Bin Wei^*, Silvy da Rocha Dias^*, Hongyan Wang^* and Christopher E. Rudd^2,*,

^* Molecular Immunology Section, Department of Immunology, Faculty of Medicine, Imperial College London, Hammersmith Hospital, London, United Kingdom; and Cell Signalling Section, Division of Immunology, Department of Pathology, University of Cambridge, Cambridge, United Kingdom

CTLA-4 can negatively regulate cytokine production and proliferation, increase motility, and override the TCR-induced stop-signal needed for stable T cell-APC conjugation. Despite this, little is known regarding whether CTLA-4 can alter T cell morphology and the nature of the signaling events that could account for this event. In this study, we demonstrate that anti-CTLA-4 and CD3/CTLA-4 induce rapid T cell polarization (i.e., within 15–30 min) with increases in lamellipodia, filopodia, and uropod formation. This was observed with anti-CTLA-4 and CD80-Ig ligation of CTLA-4, but not with anti-CD3 alone, or anti-CD3/CD28 coligation. Polarization required PI3K, the guanine nucleotide exchange factor Vav1, the GTP-binding protein Cdc42, as well as myosin L chain kinase. By contrast, a key downstream target of PI3K, protein kinase B, as well as Rho kinase and RhoA, were not needed. Our results demonstrate that CTLA-4 is a potent activator T cell polarization needed for motility, and this process involves specific set of signaling proteins that might contribute to coreceptor regulation of T cell function.

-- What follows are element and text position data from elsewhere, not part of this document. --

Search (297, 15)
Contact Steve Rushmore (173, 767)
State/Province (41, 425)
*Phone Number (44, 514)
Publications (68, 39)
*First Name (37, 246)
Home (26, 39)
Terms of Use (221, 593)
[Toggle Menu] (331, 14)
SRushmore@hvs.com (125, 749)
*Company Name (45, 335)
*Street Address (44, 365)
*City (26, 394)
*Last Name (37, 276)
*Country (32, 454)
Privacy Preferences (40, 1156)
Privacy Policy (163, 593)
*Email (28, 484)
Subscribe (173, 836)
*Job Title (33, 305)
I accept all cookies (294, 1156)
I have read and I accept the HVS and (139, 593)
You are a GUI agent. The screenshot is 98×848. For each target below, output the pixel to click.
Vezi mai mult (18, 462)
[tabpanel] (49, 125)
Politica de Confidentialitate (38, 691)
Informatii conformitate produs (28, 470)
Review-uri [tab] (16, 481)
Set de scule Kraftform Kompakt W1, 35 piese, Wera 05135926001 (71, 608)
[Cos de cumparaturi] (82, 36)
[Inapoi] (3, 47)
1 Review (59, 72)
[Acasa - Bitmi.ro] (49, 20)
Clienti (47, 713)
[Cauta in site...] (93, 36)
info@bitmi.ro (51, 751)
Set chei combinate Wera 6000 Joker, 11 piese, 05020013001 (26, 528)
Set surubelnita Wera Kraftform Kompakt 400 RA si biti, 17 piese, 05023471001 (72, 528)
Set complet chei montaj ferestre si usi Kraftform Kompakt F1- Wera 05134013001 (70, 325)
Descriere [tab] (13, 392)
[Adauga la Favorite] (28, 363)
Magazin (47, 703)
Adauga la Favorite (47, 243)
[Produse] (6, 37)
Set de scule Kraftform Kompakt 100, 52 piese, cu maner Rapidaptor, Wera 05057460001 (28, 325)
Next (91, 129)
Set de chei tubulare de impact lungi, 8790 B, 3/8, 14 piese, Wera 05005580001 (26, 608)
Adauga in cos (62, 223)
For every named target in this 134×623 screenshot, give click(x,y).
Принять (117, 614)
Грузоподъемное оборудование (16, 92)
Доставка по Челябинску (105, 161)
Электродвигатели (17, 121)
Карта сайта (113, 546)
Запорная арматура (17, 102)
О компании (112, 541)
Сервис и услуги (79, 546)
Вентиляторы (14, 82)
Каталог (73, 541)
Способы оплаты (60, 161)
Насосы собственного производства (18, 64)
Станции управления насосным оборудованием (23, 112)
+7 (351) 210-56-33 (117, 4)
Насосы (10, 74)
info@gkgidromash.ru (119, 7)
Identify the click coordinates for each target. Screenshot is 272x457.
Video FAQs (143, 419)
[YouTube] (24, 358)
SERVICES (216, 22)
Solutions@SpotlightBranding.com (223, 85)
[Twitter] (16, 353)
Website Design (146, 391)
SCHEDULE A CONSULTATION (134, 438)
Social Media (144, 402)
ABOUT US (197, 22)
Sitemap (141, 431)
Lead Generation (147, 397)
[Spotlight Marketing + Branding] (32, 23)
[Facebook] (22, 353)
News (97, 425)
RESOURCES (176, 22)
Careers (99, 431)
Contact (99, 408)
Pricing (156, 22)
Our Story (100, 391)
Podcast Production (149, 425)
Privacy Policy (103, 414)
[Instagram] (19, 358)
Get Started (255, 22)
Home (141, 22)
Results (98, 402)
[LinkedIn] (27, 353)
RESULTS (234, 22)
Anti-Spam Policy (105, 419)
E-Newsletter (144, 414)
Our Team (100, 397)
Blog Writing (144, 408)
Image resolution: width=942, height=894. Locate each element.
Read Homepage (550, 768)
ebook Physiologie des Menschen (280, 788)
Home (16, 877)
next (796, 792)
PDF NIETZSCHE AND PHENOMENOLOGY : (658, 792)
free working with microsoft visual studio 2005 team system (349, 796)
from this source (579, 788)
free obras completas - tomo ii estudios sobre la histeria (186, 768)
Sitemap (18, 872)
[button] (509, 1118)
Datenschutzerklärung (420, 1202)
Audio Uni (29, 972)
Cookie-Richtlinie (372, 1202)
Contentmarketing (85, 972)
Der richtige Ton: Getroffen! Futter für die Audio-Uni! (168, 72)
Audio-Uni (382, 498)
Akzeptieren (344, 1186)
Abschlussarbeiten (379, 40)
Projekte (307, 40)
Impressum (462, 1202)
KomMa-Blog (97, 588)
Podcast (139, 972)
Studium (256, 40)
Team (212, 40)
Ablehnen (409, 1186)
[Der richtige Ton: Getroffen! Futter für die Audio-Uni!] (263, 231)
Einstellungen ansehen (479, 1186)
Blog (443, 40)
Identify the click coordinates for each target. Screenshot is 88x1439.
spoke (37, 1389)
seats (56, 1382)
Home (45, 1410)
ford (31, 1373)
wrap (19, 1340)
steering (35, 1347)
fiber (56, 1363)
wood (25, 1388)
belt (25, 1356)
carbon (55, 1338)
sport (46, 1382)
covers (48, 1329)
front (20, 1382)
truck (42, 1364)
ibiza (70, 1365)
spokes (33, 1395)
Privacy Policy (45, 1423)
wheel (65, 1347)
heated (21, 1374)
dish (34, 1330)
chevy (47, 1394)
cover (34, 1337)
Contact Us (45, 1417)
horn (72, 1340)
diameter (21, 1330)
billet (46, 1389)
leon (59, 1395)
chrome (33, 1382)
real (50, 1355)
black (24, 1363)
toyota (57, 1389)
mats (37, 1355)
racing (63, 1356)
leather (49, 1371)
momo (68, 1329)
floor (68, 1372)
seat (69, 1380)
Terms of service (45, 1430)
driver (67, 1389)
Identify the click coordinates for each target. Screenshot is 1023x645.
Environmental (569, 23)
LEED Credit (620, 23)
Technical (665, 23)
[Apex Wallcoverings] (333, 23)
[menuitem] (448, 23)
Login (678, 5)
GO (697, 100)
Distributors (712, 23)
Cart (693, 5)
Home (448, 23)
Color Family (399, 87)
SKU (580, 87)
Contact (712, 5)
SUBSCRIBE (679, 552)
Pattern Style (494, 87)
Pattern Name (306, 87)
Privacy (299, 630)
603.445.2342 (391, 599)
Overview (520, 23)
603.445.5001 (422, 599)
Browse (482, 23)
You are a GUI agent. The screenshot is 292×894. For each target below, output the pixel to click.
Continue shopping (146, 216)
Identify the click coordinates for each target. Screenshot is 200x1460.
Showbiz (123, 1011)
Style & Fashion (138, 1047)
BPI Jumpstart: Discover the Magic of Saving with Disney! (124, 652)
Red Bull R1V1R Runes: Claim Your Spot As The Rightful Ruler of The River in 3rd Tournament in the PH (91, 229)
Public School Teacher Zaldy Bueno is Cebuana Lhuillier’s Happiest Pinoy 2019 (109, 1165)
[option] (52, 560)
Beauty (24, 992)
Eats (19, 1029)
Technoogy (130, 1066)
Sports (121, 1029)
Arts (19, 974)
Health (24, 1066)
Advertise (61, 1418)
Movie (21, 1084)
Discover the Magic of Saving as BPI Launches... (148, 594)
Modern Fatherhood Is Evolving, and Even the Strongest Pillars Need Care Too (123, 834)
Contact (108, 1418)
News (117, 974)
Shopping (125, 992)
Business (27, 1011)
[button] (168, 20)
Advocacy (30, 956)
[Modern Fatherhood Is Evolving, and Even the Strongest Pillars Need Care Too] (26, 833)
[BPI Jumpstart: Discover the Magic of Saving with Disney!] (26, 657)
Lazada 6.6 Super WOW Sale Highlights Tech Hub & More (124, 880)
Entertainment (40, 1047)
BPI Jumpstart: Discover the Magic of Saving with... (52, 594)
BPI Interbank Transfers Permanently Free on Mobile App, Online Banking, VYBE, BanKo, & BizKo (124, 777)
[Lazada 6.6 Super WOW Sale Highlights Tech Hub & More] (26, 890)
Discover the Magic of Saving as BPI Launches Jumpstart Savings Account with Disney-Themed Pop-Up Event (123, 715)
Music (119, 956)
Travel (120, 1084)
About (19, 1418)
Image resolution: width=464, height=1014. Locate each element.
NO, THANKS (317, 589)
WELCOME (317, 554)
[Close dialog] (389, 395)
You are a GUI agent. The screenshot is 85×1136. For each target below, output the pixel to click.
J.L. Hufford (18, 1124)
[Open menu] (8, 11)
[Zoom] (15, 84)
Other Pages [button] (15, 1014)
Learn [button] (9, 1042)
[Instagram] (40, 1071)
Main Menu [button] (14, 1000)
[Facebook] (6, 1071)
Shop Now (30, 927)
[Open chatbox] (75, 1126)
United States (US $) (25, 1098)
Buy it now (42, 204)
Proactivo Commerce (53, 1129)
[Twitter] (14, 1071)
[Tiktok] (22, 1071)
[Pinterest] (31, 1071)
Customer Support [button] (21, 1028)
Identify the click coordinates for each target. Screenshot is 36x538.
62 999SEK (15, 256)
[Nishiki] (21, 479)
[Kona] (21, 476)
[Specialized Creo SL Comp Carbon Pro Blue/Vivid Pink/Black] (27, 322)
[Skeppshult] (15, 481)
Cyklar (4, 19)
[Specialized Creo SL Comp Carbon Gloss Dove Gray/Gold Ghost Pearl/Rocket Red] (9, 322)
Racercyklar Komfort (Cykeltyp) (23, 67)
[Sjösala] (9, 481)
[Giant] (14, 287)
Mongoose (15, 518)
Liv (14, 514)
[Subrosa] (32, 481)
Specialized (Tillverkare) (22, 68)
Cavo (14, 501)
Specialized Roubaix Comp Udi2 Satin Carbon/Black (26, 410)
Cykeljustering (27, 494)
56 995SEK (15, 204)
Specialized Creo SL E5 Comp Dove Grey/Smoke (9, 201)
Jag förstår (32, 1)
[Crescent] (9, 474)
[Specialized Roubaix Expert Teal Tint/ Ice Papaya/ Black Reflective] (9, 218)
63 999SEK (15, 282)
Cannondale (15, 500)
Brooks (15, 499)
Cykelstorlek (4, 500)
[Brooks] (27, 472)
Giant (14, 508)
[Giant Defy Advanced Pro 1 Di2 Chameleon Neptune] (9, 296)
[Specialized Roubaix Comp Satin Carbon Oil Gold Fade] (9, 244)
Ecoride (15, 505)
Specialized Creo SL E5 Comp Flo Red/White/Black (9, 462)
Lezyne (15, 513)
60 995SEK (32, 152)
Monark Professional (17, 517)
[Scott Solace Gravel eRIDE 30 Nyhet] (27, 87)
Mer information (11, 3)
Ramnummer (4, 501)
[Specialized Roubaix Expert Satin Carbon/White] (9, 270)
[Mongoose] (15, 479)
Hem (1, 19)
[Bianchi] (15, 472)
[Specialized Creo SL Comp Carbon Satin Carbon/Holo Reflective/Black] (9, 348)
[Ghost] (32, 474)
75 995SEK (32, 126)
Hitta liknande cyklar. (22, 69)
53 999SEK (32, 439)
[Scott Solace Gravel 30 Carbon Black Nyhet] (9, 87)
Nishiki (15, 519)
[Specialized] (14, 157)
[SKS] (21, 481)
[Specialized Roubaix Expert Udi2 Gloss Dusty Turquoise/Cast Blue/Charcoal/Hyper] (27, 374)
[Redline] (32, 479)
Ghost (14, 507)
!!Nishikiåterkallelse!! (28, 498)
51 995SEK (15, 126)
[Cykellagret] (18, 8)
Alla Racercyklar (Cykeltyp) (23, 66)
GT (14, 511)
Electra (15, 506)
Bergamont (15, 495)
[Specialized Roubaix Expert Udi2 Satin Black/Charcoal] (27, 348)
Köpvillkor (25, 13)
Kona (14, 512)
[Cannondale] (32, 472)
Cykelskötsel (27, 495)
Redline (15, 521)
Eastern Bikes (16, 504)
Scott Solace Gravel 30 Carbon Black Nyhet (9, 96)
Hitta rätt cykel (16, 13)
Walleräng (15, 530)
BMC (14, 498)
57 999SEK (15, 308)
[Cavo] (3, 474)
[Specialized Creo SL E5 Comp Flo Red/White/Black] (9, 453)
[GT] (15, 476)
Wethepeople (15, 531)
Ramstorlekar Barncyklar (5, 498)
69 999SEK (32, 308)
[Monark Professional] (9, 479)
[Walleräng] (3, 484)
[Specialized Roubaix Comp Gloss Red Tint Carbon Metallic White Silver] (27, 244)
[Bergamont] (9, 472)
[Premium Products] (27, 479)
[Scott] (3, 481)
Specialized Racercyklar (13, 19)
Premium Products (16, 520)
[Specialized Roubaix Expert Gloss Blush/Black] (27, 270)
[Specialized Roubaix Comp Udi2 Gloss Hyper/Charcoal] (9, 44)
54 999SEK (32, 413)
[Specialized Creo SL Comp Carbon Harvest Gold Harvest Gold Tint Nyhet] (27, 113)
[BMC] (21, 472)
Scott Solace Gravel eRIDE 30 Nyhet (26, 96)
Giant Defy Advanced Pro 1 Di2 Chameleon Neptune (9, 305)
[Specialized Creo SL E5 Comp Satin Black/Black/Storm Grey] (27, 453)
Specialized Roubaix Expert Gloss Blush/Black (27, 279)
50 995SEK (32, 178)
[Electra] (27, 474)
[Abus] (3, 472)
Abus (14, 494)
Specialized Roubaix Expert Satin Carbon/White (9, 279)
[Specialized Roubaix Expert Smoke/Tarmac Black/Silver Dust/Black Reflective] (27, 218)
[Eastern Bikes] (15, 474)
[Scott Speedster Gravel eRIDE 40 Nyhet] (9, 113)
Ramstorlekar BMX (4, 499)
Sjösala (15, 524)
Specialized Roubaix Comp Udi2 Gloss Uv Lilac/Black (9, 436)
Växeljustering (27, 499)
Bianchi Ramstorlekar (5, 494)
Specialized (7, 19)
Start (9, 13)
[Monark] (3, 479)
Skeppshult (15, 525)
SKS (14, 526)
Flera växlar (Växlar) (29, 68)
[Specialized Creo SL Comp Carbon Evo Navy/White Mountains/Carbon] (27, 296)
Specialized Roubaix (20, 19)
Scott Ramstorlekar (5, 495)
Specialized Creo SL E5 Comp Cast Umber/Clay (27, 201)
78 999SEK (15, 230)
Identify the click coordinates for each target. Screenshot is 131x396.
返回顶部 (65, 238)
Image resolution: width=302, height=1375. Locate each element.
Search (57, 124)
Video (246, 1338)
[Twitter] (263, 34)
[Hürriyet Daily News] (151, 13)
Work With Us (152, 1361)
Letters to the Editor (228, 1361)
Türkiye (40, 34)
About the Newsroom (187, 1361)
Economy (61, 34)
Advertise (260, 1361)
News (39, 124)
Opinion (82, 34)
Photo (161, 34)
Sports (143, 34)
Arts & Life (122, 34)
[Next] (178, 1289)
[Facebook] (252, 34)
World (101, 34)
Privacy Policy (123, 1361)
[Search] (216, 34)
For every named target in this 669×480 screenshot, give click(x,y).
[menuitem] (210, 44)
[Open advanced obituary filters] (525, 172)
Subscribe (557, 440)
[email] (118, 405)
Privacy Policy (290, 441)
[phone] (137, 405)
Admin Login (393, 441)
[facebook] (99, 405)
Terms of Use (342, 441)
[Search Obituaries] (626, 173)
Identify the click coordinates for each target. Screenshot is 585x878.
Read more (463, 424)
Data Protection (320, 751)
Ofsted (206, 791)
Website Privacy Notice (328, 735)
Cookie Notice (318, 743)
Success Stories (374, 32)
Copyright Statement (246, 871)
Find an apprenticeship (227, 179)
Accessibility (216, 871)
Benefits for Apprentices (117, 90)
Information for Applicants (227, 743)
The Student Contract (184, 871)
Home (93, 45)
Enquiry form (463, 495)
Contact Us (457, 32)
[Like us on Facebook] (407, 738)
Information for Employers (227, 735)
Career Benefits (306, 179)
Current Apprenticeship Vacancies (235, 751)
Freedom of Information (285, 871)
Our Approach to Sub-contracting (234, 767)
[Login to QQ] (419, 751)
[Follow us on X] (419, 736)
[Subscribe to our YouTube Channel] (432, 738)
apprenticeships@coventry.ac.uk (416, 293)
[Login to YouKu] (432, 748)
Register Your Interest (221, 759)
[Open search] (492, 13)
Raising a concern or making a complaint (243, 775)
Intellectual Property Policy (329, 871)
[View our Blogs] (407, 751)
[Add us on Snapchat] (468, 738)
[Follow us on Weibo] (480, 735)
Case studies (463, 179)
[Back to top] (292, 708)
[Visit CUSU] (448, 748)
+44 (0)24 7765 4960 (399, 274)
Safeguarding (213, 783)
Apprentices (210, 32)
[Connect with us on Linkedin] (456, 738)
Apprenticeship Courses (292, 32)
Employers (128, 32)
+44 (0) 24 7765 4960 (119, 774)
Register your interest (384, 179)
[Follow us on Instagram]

The costs of publication of this article were defrayed in part by the payment of page charges. This article must therefore be hereby marked advertisement in accordance with 18 U.S.C. Section 1734 solely to indicate this fact.

¹ This work was supported from a grant from the Wellcome Trust, London. C.E.R. is the recipient of a Principal Research Fellow Award.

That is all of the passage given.